Proposition 1 For any distribution ${p}$ on ${\mathcal{Y}}$, the set

$\displaystyle \mathcal{P} = \{q \mid \mathbb{E}_{q}[-\log p(y)] \leq H(p)\} $

is the maximal convex maximum-entropy set for ${p}$.

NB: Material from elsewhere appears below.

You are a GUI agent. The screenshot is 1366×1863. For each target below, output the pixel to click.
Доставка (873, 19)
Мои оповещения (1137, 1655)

To see why this is, first note that, clearly, ${p \in \mathcal{P}}$, and for any ${q \in \mathcal{P}}$ we have

$\displaystyle \begin{array}{rcl} H(q) &=& \mathbb{E}_{q}[-\log q(y)] \\ &\leq& \mathbb{E}_{q}[-\log p(y)] \\ &\leq& H(p), \end{array} $

so ${p}$ is indeed the maximum-entropy distribution in ${\mathcal{P}}$. On the other hand, let ${\mathcal{Q}}$ be any other convex set whose maximum-entropy distribution is ${p}$. Then in particular, for any ${q \in \mathcal{Q}}$, we must have ${H((1-\epsilon)p + \epsilon q) \leq H(p)}$. Let us suppose for the sake of contradiction that ${q \not\in \mathcal{P}}$, so that ${\mathbb{E}_{q}[-\log p(y)] > H(p)}$. Then we have

$\displaystyle \begin{array}{rcl} H((1-\epsilon)p + \epsilon q) &=& \mathbb{E}_{(1-\epsilon)p+\epsilon q}[-\log((1-\epsilon)p(y)+\epsilon q(y))] \\ &=& \mathbb{E}_{(1-\epsilon)p+\epsilon q}[-\log(p(y) + \epsilon (q(y)-p(y))] \\ &=& \mathbb{E}_{(1-\epsilon)p+\epsilon q}\left[-\log(p(y)) - \epsilon \frac{q(y)-p(y)}{p(y)} + \mathcal{O}(\epsilon^2)\right] \\ &=& H(p) + \epsilon(\mathbb{E}_{q}[-\log p(y)]-H(p)) - \epsilon \mathbb{E}_{(1-\epsilon)p+\epsilon q}\left[\frac{q(y)-p(y)}{p(y)}\right] + \mathcal{O}(\epsilon^2) \\ &=& H(p) + \epsilon(\mathbb{E}_{q}[-\log p(y)]-H(p)) - \epsilon^2 \mathbb{E}_{q}\left[\frac{q(y)-p(y)}{p(y)}\right] + \mathcal{O}(\epsilon^2) \\ &=& H(p) + \epsilon(\mathbb{E}_{q}[-\log p(y)]-H(p)) + \mathcal{O}(\epsilon^2). \end{array} $

Since ${\mathbb{E}_{q}[-\log p(y)] - H(p) > 0}$, for sufficiently small ${\epsilon}$ this will exceed ${H(p)}$, which is a contradiction. Therefore we must have ${q \in \mathcal{P}}$ for all ${q \in \mathcal{Q}}$, and hence ${\mathcal{Q} \subseteq \mathcal{P}}$, so that ${\mathcal{P}}$ is indeed the maximal convex maximum-entropy set for ${p}$.